Collected data entries
※
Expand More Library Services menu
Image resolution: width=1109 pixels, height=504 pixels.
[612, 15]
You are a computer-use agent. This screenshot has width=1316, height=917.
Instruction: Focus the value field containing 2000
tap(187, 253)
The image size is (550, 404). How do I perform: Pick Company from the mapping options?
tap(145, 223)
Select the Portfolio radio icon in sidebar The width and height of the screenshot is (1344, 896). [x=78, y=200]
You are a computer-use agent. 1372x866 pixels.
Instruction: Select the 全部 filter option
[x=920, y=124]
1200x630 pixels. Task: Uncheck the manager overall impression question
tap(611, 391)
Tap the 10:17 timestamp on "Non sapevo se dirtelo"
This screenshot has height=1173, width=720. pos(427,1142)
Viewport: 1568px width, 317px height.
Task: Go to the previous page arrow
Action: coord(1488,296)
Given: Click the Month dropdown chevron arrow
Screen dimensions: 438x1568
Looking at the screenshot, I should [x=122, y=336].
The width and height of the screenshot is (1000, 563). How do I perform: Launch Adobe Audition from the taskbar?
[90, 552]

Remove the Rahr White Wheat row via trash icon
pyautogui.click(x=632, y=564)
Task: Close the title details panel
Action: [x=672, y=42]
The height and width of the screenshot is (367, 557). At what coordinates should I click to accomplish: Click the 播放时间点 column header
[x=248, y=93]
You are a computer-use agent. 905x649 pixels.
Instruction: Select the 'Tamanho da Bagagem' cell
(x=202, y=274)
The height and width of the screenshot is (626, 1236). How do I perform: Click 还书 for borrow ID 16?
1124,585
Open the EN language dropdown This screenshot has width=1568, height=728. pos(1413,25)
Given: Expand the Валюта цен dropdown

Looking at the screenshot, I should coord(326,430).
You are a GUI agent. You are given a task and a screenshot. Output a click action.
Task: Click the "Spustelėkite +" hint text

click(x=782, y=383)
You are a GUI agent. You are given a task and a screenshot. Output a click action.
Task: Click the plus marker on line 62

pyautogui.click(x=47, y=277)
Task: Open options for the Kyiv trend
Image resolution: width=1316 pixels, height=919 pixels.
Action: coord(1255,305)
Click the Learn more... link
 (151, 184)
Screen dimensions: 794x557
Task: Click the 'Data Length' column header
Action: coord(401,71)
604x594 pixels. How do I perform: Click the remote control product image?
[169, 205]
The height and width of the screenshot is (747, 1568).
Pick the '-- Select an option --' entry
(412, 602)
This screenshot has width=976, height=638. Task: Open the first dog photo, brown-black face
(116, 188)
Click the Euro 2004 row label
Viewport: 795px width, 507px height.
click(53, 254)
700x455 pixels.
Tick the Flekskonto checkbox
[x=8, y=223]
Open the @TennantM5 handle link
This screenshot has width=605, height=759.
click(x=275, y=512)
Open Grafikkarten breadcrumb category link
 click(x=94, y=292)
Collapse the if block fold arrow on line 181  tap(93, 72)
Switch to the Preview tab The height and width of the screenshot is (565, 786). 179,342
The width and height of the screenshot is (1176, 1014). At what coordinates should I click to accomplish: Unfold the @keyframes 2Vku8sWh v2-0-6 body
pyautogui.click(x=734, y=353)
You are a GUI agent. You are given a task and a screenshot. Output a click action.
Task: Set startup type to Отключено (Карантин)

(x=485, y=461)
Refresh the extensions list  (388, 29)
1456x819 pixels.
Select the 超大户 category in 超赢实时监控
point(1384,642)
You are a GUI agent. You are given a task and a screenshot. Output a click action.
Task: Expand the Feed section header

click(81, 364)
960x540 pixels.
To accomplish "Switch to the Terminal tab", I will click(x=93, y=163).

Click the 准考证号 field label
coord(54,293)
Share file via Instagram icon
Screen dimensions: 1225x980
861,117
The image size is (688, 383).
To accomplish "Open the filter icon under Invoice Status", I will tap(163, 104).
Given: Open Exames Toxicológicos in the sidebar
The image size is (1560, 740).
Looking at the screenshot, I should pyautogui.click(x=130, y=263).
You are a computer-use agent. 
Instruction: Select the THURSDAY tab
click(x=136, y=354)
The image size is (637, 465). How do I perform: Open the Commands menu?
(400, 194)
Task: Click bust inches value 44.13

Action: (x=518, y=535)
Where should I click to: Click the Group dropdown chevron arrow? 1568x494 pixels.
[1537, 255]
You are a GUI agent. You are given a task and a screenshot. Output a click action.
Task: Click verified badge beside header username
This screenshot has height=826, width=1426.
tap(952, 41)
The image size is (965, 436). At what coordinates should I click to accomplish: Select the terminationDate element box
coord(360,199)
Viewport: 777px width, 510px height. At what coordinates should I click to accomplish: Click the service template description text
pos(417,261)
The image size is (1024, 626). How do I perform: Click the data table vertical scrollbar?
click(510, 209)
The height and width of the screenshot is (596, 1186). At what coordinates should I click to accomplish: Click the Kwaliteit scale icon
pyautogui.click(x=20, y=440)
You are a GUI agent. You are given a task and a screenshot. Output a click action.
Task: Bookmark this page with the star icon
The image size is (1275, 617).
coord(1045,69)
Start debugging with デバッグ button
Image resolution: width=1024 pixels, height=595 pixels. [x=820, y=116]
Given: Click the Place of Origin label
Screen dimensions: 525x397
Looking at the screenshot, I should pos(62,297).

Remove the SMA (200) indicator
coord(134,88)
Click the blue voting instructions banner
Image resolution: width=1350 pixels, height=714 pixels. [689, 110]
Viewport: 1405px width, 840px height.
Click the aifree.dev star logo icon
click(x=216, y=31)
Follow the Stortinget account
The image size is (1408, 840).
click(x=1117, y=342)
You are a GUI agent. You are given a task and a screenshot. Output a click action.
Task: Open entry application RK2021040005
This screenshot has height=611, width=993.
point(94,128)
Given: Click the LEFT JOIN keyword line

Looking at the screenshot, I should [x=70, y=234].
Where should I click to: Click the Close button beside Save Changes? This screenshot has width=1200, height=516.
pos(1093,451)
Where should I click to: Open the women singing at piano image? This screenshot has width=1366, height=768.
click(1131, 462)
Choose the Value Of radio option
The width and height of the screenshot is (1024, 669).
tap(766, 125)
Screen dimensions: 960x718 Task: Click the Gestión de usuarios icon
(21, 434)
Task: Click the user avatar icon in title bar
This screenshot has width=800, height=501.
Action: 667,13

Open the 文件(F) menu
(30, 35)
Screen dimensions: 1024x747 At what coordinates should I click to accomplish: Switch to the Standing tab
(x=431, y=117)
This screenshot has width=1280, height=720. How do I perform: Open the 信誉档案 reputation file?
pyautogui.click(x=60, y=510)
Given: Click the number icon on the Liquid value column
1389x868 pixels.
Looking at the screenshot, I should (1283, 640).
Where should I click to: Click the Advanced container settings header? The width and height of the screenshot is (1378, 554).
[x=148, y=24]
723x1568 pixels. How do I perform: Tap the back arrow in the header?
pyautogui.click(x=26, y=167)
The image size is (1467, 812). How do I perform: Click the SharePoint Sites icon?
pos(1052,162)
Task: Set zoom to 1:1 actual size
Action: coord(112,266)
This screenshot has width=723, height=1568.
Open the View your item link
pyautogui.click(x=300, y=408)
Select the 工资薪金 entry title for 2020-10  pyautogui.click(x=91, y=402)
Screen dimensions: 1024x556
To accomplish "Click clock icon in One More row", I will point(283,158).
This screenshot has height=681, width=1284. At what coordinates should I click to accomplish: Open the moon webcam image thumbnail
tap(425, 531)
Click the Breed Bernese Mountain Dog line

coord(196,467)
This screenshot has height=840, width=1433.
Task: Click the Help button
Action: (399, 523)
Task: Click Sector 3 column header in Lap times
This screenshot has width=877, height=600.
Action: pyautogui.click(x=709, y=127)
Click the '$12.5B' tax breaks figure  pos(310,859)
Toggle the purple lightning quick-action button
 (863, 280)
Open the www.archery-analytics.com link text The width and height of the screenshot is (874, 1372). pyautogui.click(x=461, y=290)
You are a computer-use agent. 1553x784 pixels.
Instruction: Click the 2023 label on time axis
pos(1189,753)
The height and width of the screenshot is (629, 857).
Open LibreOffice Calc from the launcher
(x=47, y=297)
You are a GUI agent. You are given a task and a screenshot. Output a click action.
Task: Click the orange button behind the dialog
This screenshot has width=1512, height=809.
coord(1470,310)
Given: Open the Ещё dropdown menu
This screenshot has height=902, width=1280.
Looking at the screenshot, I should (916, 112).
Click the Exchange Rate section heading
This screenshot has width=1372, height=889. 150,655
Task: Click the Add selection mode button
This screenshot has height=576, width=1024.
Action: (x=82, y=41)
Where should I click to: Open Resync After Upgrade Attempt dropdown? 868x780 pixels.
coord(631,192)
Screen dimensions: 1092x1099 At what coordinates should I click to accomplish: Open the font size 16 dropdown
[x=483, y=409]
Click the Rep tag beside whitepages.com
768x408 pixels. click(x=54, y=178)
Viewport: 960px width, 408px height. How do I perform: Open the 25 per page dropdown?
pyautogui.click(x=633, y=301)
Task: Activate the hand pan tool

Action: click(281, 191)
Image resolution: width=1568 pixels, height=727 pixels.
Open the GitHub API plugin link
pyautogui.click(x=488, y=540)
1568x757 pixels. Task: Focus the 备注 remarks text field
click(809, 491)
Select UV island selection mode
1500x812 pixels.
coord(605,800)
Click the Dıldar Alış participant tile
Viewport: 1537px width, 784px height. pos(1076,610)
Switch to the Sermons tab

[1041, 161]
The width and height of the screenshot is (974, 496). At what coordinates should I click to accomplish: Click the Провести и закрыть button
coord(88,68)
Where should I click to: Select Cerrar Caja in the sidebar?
※
The answer must consist of every line from the entries that holds the string "will".

Solution to this task:
To accomplish "Switch to the Terminal tab", I will click(x=93, y=163).
To accomplish "Open the filter icon under Invoice Status", I will tap(163, 104).
To accomplish "Click clock icon in One More row", I will point(283,158).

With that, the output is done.